Hi,
I'm experiencing frequent crashes that I think are related to Solr, and I'd
appreciate any advice on how to fix them.
I have a fairly large wiki (with several thousand attachments) running
5.4.3 on tomcat7, and it goes down multiple times a day. Sometimes it will
remain unresponsive for a few minutes then come back on its own, other
times it stays down until I restart tomcat. Usage runs anywhere from a few
active users to several thousand, depending on time of day. Crashes happen
even when the number of users is low.
Checking catalina.out and the localhost_access logs, there almost always
appears to be requests related to solr around the time it goes down.
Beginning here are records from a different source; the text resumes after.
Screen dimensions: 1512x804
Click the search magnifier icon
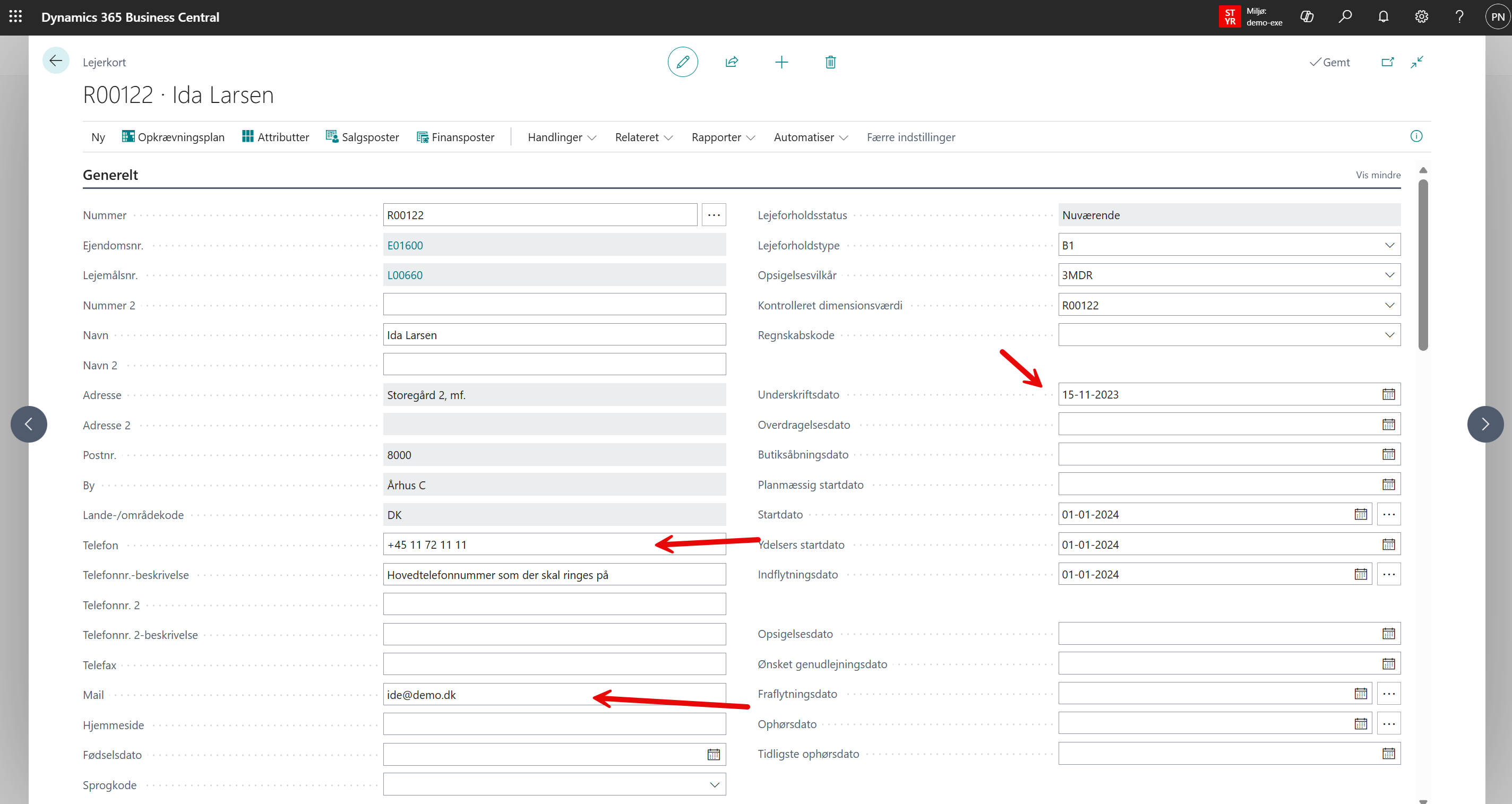(x=1345, y=17)
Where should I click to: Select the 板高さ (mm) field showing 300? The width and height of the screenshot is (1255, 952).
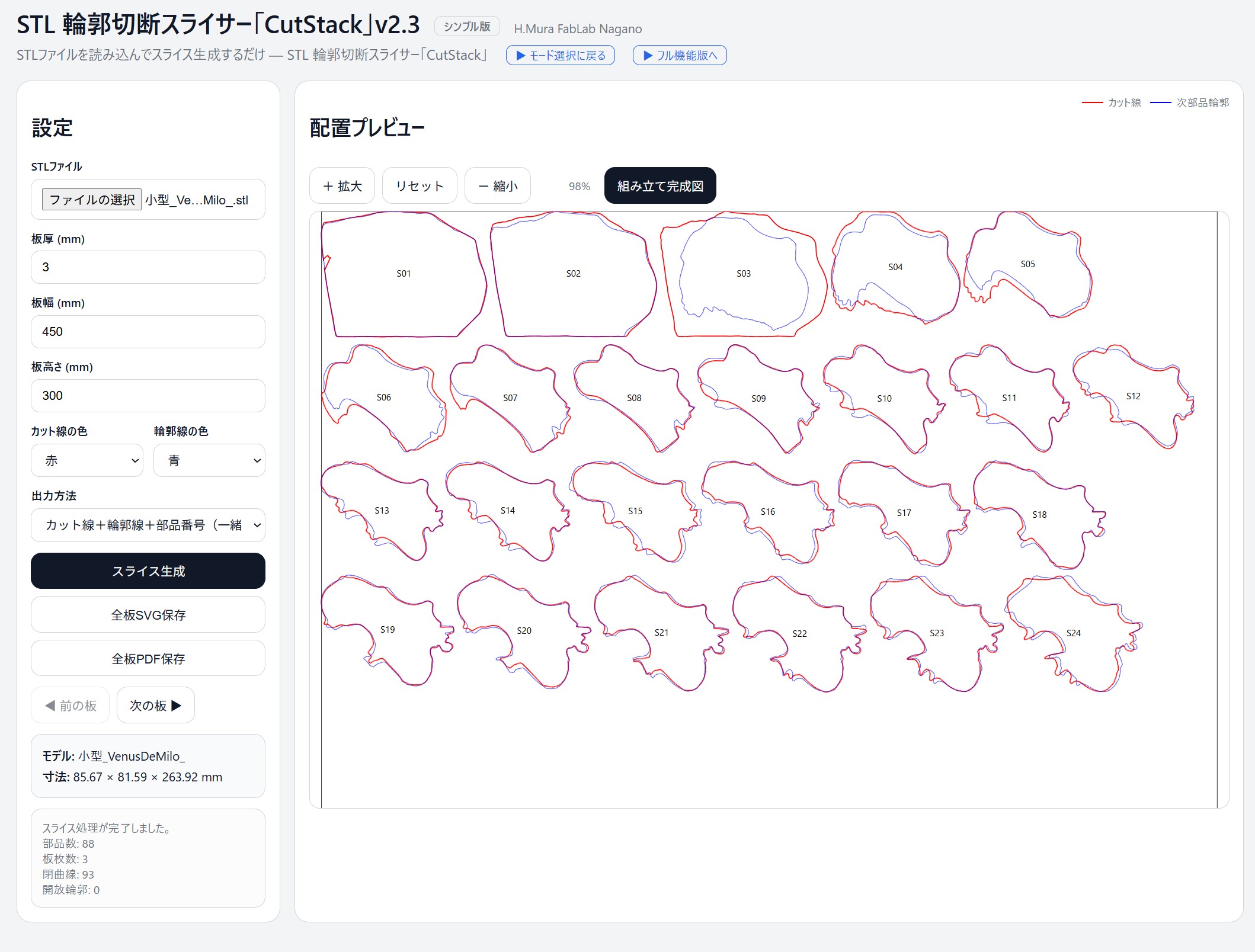[x=148, y=396]
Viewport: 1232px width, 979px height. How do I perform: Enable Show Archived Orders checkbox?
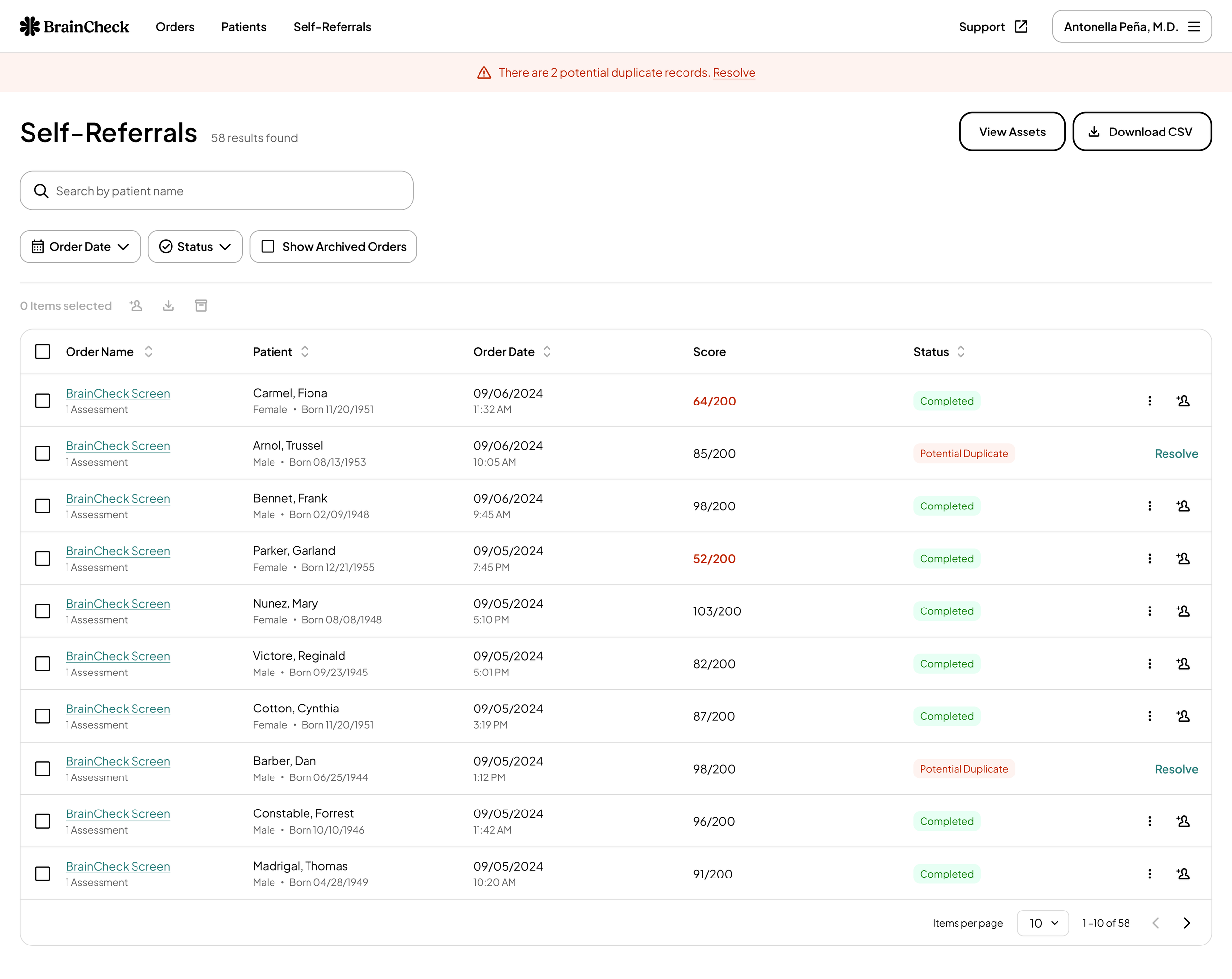(x=268, y=247)
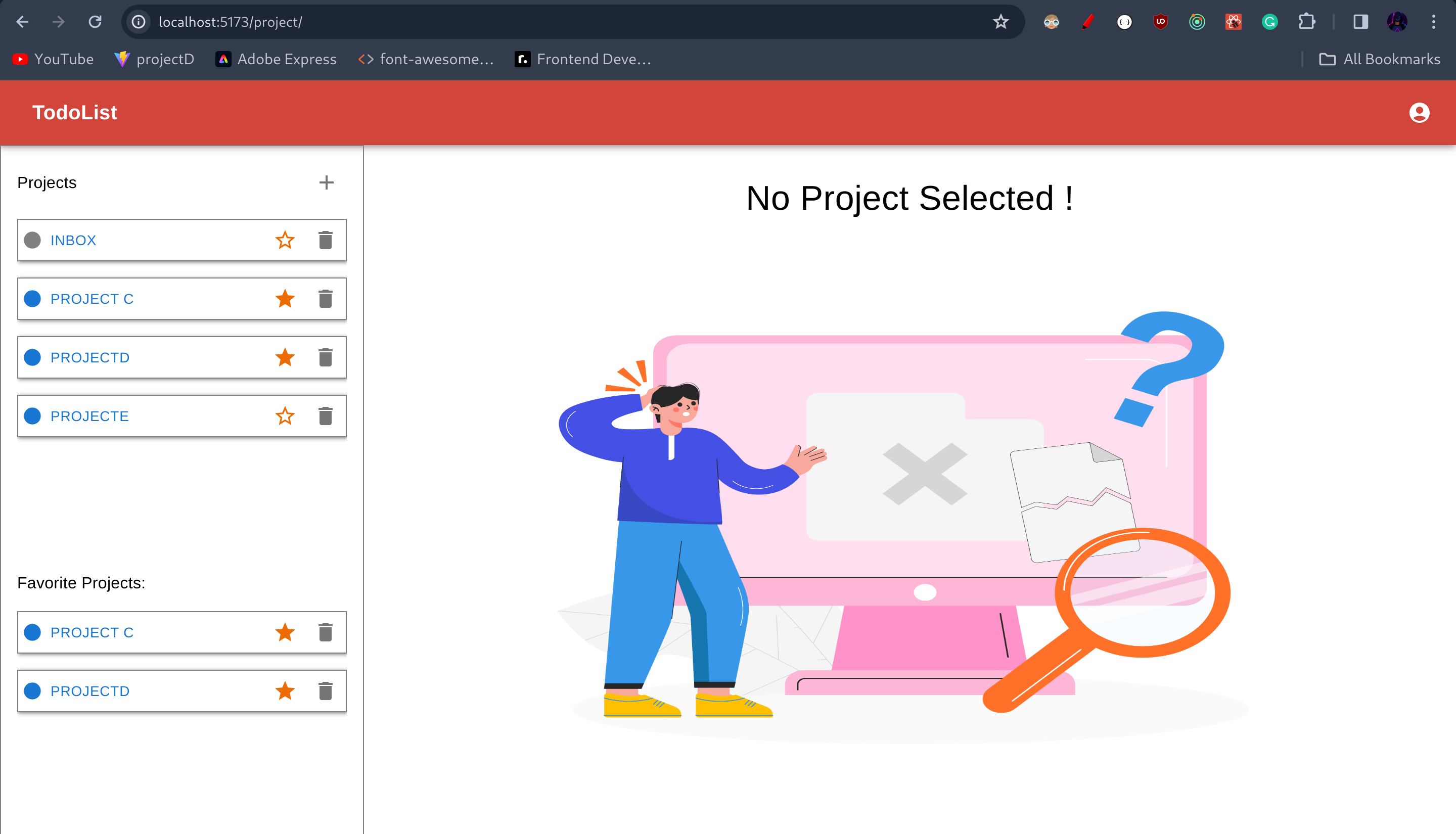
Task: Mark INBOX as favorite with star
Action: (x=285, y=240)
Sometimes catalina.out shows a java heap out of memory error, but other
times there are no errors in the logs at all, the site is just unresponsive.
I can usually reproduce the issue by running several searches back to back,
while browsing pages in another tab. While the searches are in progress,
the responsiveness of browsing pages steadily drops until it times out. It
usually only takes 5 or 10 searches before this happens.
The other thing that makes me suspect Solr is that even when the site
doesn't crash, while running a search in one tab, requests in the other tab
don't finish until the search is complete - it (subjectively, I know) feels
like other requests are suspended while Solr is thinking.
Potentially related is that I occasionally also see JDBC connection pool
related errors in the logs when it goes down - I have tried tweaking my
connection pool size settings, to no avail.
My current java memory settings are:
JAVA_OPTS="-Djava.awt.headless=true -Xms2500m -Xmx2500m -XX:PermSize=64m
-XX:MaxPermSize=256m -XX:+UseConcMarkSweepGC"
I've used everything from the 800m
xwiki.org settings to 3GB+, and it
doesn't seem to make a difference.
I have also reduced the cache settings from 3000 back to 100 in
xwiki.properties, which hasn't helped.
My hibernate settings are:
connection.pool.size = 100
statement_cache.size = 50
dbcp.maxActive = 100
dbcp.maxIdle = 10
dbcp.maxWait = 300000
Mysql max_connections is set to 290
I have changed nearly all of those numbers at some point, but nothing seems
to help.
Any assistance is greatly appreciated - even just tips on how to
troubleshoot what's actually taking the site down, since the logs aren't
always useful.
thanks,
aaron